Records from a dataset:
--------------------
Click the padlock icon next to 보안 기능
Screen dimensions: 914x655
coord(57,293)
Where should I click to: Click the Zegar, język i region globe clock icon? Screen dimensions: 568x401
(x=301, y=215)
--------------------
Starting with the line that contains "Where should I", restate every line up to and including the last one above, exactly.

Where should I click to: Click the Zegar, język i region globe clock icon? Screen dimensions: 568x401
(x=301, y=215)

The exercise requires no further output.